[Source data]
--------------------------------------------------

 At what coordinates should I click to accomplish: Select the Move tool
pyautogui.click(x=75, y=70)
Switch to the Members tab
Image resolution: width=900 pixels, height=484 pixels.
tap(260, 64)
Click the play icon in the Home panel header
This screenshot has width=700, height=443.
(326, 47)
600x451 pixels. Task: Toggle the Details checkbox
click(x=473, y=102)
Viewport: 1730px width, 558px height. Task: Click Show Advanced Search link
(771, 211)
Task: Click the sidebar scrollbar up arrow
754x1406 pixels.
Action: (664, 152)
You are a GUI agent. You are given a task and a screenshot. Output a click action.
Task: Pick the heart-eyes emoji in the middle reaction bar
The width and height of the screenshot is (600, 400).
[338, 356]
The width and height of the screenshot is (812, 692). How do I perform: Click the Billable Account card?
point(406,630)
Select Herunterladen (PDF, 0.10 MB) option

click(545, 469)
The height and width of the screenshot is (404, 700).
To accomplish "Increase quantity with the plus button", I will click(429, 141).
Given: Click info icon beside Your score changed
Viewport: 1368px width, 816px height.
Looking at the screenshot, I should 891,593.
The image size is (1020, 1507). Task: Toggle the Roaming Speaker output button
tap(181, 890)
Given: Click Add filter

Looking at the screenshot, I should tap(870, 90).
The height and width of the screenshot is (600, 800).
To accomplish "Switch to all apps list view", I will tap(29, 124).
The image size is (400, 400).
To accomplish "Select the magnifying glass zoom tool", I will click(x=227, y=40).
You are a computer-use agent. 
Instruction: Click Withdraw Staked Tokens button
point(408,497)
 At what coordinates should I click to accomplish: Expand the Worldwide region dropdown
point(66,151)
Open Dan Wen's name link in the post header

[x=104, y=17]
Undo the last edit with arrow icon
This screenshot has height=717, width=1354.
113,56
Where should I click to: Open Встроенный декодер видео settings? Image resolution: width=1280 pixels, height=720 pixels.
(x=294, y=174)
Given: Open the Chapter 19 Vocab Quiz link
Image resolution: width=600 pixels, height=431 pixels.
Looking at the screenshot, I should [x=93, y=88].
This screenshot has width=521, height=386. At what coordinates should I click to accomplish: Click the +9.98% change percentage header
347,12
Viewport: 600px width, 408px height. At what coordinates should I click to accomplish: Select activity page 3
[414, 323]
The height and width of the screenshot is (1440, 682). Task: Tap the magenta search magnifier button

--------------------------------------------------

What is being asked: Please reproduce all of the entries above exactly as they appear.

The completed task:
 At what coordinates should I click to accomplish: Select the Move tool
pyautogui.click(x=75, y=70)
Switch to the Members tab
Image resolution: width=900 pixels, height=484 pixels.
tap(260, 64)
Click the play icon in the Home panel header
This screenshot has width=700, height=443.
(326, 47)
600x451 pixels. Task: Toggle the Details checkbox
click(x=473, y=102)
Viewport: 1730px width, 558px height. Task: Click Show Advanced Search link
(771, 211)
Task: Click the sidebar scrollbar up arrow
754x1406 pixels.
Action: (664, 152)
You are a GUI agent. You are given a task and a screenshot. Output a click action.
Task: Pick the heart-eyes emoji in the middle reaction bar
The width and height of the screenshot is (600, 400).
[338, 356]
The width and height of the screenshot is (812, 692). How do I perform: Click the Billable Account card?
point(406,630)
Select Herunterladen (PDF, 0.10 MB) option

click(545, 469)
The height and width of the screenshot is (404, 700).
To accomplish "Increase quantity with the plus button", I will click(429, 141).
Given: Click info icon beside Your score changed
Viewport: 1368px width, 816px height.
Looking at the screenshot, I should 891,593.
The image size is (1020, 1507). Task: Toggle the Roaming Speaker output button
tap(181, 890)
Given: Click Add filter

Looking at the screenshot, I should tap(870, 90).
The height and width of the screenshot is (600, 800).
To accomplish "Switch to all apps list view", I will tap(29, 124).
The image size is (400, 400).
To accomplish "Select the magnifying glass zoom tool", I will click(x=227, y=40).
You are a computer-use agent. 
Instruction: Click Withdraw Staked Tokens button
point(408,497)
 At what coordinates should I click to accomplish: Expand the Worldwide region dropdown
point(66,151)
Open Dan Wen's name link in the post header

[x=104, y=17]
Undo the last edit with arrow icon
This screenshot has height=717, width=1354.
113,56
Where should I click to: Open Встроенный декодер видео settings? Image resolution: width=1280 pixels, height=720 pixels.
(x=294, y=174)
Given: Open the Chapter 19 Vocab Quiz link
Image resolution: width=600 pixels, height=431 pixels.
Looking at the screenshot, I should [x=93, y=88].
This screenshot has width=521, height=386. At what coordinates should I click to accomplish: Click the +9.98% change percentage header
347,12
Viewport: 600px width, 408px height. At what coordinates should I click to accomplish: Select activity page 3
[414, 323]
The height and width of the screenshot is (1440, 682). Task: Tap the magenta search magnifier button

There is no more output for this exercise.